И вот мы одни, но Янек молчит. Мы оба о чем-то думаем, он и я.

— Ты- тот самый Липман, который играет в шахматы?

— Тот самый. — С Шогером? — С Шогером,

— Я так и думал, — говорит Янек. — Почему ты играешь с ним?

— Он приказывает. — Только поэтому?

— Нет. Я заставляю его сдаться.

— Он что, ни разу не выиграл?

— Нет.

— И не было ни одной ничьей?

— Нет.

— Я знаю, ты свой парень, Изя.

— Я?

— Ты. Но все равно мы должны поговорить.

— Не люблю говорить о шахматах. Я мог бы сидеть дома и играть сам с собой, — говорю я. — А еще могу заставить Шогера сдаться, хотя с каждым разом мне трудней и трудней. Раньше было легко. А теперь я каждый раз боюсь проиграть. Но это не важно, я не люблю говорить о шахматах.

Янек смотрит мне в глаза.

— Нет, не о шахматах. Надо поговорить о другом.

— О чем, Янек?

— Обо мне. — Он опускает голову. — Не совсем обо мне. Обо мне только немножко.

Я не знаю, хочу ли этого. Но я соглашаюсь.

— Говори, Янек.

— Видишь ли… — говорит он.

И, остановившись, пинает камешек. Камешек круглый, гладкий. Наверное, можно представить, что это мячик, и поиграть в футбол. Я, допустим, стою на воротах, а Янек старается забить гол. Или он пригнулся и ждет в воротах…

— Видишь… — снова начинает Янек, и я понимаю, о чем разговор. Может, он заговорит о себе, не знаю. Может быть, о том, кто он и откуда.

Может быть, о чем-нибудь таком, что мне и в голову не приходит.

И все равно он будет говорить об Эстер. Я не знаю, хочу ли этого, и говорю:

— Что ж ты молчишь?

— Видишь… — говорит он.

В третий раз повторяет Янек одно и то же слово.

— У нее был брат, — говорит Янек, — Мейер, мы все его звали Мейкой, и он был моим лучшим другом. Мы одногодки, выросли на одном дворе. Он говорил по-польски как поляк, а я по-еврейски не хуже его. Ты сам видишь, правда? Мы были такими друзьями… Объяснять я тебе не буду, сам должен понимать.

— Не объясняй, — говорю я. — Такие вещи каждый понимает.

— Я так и думал, — говорит он. И замолкает.

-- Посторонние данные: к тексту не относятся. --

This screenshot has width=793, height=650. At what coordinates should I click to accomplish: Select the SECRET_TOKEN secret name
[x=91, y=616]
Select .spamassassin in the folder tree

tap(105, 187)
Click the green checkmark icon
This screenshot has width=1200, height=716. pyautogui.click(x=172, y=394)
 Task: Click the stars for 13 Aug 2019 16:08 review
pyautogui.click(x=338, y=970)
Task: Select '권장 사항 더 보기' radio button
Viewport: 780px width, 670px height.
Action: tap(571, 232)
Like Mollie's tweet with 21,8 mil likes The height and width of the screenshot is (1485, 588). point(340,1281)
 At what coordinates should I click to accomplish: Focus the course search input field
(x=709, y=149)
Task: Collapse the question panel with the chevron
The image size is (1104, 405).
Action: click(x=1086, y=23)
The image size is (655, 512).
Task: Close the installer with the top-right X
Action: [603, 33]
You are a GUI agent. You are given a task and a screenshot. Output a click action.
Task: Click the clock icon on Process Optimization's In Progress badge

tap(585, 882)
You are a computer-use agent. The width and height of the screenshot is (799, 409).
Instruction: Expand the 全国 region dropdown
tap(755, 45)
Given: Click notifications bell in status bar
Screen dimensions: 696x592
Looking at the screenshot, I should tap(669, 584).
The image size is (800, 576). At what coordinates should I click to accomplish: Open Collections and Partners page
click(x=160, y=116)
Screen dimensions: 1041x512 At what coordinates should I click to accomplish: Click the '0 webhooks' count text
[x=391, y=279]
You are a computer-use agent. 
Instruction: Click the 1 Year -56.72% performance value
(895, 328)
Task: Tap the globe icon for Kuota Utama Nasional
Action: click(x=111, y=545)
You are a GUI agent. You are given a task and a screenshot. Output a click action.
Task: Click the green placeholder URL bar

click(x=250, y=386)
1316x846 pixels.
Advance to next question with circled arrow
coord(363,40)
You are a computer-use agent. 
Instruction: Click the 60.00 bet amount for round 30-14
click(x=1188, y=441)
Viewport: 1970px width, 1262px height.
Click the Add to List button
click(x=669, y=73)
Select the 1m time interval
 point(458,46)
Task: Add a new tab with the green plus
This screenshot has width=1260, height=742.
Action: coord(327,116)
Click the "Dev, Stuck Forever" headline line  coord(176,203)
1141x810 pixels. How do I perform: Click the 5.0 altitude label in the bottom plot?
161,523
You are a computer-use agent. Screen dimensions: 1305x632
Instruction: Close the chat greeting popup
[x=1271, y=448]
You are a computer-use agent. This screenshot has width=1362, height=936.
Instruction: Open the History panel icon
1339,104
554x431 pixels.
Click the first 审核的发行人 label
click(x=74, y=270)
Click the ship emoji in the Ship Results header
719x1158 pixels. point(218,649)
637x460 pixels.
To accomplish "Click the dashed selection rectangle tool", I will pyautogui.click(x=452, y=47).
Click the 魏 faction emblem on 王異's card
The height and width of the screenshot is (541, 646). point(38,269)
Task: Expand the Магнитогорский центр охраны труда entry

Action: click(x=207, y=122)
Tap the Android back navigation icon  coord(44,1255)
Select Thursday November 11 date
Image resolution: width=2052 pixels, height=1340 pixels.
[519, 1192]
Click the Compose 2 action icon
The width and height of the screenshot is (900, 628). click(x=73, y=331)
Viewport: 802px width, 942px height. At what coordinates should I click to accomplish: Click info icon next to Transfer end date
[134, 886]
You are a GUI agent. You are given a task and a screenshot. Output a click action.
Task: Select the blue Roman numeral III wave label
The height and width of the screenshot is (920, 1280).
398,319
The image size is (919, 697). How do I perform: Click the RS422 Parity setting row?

— Ты помнишь тот день, когда всех загнали в гетто? — спрашивает Янек.

Спрашивает, и молчит, и снова спрашивает-глазами.

Я помню тот день. И хотел бы забыть, но помню. Он стоит у меня перед глазами, как развороченный взрывом мост. Тот мост-это и есть тот день. Я вижу его искореженные балки. Вижу пробоины в настиле. Мост забит идущими людьми. А внизу, у самой воды, вниз головой повис солдат. И наверху еще один- сидит как живой, привалившись к железной балке.

Я хорошо помню тот день. Он стоит у меня перед глазами, как взорванный мост.